“Nos quieren obligar a despedir a todos los contratados que tenemos en Ancasti”, aseguró la jefe comunal agregando que “la gente de Ancasti ha podido ver el atropello de los funcionarios del gobierno de la provincia.
Ayer se dirigió a la Municipalidad de Ancasti el director de Inspección Laboral, Adolfo Castellanos, quien verificó una serie de irregularidades en las que funciona el municipio, especialmente de higiene.
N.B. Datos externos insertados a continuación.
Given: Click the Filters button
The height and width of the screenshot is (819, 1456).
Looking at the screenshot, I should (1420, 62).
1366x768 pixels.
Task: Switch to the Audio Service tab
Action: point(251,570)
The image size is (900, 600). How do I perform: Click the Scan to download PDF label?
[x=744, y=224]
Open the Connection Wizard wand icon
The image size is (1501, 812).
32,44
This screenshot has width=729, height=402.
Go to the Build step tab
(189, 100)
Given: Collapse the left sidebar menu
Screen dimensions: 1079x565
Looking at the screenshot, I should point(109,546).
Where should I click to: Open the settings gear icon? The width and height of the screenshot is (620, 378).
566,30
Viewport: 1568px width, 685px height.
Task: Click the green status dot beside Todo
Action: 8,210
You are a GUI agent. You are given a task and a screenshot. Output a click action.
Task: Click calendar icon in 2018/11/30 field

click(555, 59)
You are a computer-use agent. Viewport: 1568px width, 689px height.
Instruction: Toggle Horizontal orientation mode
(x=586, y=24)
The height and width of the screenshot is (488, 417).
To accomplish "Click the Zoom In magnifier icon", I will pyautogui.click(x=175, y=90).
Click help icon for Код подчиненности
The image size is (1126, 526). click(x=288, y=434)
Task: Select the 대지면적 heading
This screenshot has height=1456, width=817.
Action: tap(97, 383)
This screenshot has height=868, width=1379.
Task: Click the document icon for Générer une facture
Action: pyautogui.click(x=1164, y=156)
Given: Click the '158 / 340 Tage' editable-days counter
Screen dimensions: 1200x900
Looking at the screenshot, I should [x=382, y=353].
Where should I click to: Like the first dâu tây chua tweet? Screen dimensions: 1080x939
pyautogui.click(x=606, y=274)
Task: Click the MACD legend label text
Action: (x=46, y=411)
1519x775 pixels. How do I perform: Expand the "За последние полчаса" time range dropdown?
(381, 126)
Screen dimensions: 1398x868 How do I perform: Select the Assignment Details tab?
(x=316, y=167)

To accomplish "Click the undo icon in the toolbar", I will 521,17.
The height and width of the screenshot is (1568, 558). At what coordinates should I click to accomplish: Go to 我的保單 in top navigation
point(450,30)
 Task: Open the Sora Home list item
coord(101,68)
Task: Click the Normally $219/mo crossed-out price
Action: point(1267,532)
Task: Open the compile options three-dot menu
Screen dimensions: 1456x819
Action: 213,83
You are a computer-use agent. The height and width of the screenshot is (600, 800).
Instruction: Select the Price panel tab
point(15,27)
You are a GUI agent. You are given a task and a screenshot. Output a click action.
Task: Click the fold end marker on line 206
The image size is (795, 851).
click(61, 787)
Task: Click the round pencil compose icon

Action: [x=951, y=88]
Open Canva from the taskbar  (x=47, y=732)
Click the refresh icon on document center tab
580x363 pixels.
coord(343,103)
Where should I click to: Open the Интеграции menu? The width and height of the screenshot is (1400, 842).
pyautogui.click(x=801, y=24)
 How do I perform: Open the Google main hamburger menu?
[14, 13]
“No se clausuró, seguimos trabajando normalmente”, apuntó desmintiendo lo que se publicó en los matutinos y lo que se había dado a conocer ayer. “Que quieran cerrar el municipio por cosas que no tienen sentido me parece un atropello muy grande de parte de los funcionarios provinciales”, insistió la intendenta.
Reyna sostuvo que los baños están en perfectas condiciones y que los empleados cuentan con la ART, aunque reconoció que los matafuegos estaban descargados. “Es una actitud totalmente irracional”, lanzó.
Por otra parte, negó que se haya presentado en el municipio efectivos policiales para el desalojo y posterior clausura, teniendo en cuenta que ayer Castellanos había afirmado que de resistirse a la clasura se iba a proceder a utilizar la fuerza pública. “Voy a hacer la denuncia correspondiente porque esto es un atropello”, indicó.
La intendenta aseguró que este procedimiento en contra de la Municipalidad a su cargo es por pertenecer a un color político distinto al del gobierno provincial.